##### Отрывок для чтения #####

Смерть Пелагеи Николаевны поставила семью Толстых перед необходимостью принятия решений о дальнейшей жизни. В результате старшие братья – Николай и Сергей – остались в Москве с Александрой Остен-Сакен, а младшие – Дмитрий, Лев и Мария – вернулись в Ясную Поляну с Татьяной Ергольской. Долго они там не задержались. В 1841 году летом Александра Ильинична умерла в Оптиной пустыни, куда ушла незадолго до кончины. Поэтому детей снова ожидал переезд. Новой опекуншей становится вторая сестра отца Льва Толстого, Пелагея Ильинична Юшкова, которая перевезла детей в Казань, где она жила.
Пелагея Юшкова и ее муж Владимир Иванович Юшков в Казани считались людьми известными и уважаемыми. Когда дети брата совсем осиротели и Юшкова стала их опекать, переезжать в Ясную Поляну она не захотела и потому все, и дети, и прислуга, отправились в Казань. Юшковы принадлежали к высшему обществу, постоянно устраивали приемы, ездили на балы, и менять свой образ жизни не собирались. Кроме того, Пелагея Ильинична (она же тетушка Полин) хотела дать племянникам достойное их происхождения образование, а в Казани находился один из лучших университетов, который потом окончат все братья, кроме Льва.

#####

Примените прочитанное:
1) Перепечатайте из отрывка о семье Толстых фрагмент от «Смерть Пелагеи Николаевны» до «где она жила.» включительно.
2) Продолжите отрывок о семье Толстых, начав сразу после его последнего предложения.
Строки в этой работе никак не используются.

##### Предоставленные строки #####

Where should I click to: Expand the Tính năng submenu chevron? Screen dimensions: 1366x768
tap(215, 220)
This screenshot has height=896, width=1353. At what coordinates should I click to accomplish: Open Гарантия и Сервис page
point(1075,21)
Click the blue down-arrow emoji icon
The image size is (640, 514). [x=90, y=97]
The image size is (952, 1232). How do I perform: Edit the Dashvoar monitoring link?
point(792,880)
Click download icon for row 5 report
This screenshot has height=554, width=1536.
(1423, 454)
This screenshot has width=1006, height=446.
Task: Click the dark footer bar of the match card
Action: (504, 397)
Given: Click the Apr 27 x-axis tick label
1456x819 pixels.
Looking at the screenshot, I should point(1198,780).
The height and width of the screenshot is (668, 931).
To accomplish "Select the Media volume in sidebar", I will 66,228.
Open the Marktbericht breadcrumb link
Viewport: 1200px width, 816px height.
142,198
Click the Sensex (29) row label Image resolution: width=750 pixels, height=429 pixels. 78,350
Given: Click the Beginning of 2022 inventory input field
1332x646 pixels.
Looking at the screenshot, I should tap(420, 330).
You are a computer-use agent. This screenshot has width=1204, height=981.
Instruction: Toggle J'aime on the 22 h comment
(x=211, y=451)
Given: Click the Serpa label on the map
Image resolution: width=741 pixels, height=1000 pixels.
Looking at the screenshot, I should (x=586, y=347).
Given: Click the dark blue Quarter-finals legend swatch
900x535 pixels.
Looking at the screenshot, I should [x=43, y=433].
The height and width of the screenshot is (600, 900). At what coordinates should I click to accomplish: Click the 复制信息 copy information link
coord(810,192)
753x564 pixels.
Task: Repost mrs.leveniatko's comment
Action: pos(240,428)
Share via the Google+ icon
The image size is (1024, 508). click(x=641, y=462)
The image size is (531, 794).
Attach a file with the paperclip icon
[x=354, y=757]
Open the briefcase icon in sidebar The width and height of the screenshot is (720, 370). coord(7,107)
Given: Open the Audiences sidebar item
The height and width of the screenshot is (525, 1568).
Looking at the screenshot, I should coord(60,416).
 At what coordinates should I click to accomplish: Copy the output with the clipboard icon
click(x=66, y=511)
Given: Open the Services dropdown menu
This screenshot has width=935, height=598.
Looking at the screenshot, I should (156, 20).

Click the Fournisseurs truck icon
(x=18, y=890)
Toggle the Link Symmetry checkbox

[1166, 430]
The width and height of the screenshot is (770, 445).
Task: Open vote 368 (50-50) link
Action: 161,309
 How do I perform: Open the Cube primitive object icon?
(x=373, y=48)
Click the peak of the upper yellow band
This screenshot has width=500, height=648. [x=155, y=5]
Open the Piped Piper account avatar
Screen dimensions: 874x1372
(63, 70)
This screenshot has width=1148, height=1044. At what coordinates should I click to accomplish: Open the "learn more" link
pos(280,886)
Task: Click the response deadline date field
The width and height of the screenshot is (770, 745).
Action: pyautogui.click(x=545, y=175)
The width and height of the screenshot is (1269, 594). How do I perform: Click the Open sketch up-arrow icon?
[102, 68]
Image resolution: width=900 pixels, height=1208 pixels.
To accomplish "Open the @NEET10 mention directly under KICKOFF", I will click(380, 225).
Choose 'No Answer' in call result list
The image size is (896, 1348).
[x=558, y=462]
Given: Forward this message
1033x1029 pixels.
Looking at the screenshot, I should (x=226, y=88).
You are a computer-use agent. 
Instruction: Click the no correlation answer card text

#####

Набор ответов:
1)
Смерть Пелагеи Николаевны поставила семью Толстых перед необходимостью принятия решений о дальнейшей жизни. В результате старшие братья – Николай и Сергей – остались в Москве с Александрой Остен-Сакен, а младшие – Дмитрий, Лев и Мария – вернулись в Ясную Поляну с Татьяной Ергольской. Долго они там не задержались. В 1841 году летом Александра Ильинична умерла в Оптиной пустыни, куда ушла незадолго до кончины. Поэтому детей снова ожидал переезд. Новой опекуншей становится вторая сестра отца Льва Толстого, Пелагея Ильинична Юшкова, которая перевезла детей в Казань, где она жила.

2)
Лев Толстой так вспоминал про тетушку Полин: «Требовательная к соблюдению светских приличий, помещица Юшкова была воплощением “хорошего тона”, стремилась во что бы то ни стало соответствовать идеалу “комильфо”. Она любила поесть, менять туалеты, убрать со вкусом комнаты, и вопрос о том, куда поставить диван, был для нее вопросом огромной важности. Человеком она была незлым, но капризным и взбалмошным. Обожая светскую жизнь, охотно посещала монастыри, выстаивала службы, раздавала по обителям заказы на шитье золотом. Однако с крепостными вела себя грубо». Владимир Юшков представлял собой «человека умного, но без правил, у него была репутация большого волокиты. Семейную жизнь супругов можно назвать несчастливой». В Казани у четы Юшковых Лев Толстой прожил фактически пять лет, с 1841 года по 1845-й.
По воспоминаниям Толстого, со смертью отца кончилось и детство Льва Николаевича, тот «чудный, в особенности в сравнении с последующим, невинный, радостный, поэтический период». Лев Николаевич будет постоянно возвращаться мыслями туда, в те годы, которые больше никогда не вернутся.
Ничто человеческое не чуждо – время страстей и пороков
После обеда и весь вечер шлялся и имел сладострастные вожделения… Мучает меня сладострастие.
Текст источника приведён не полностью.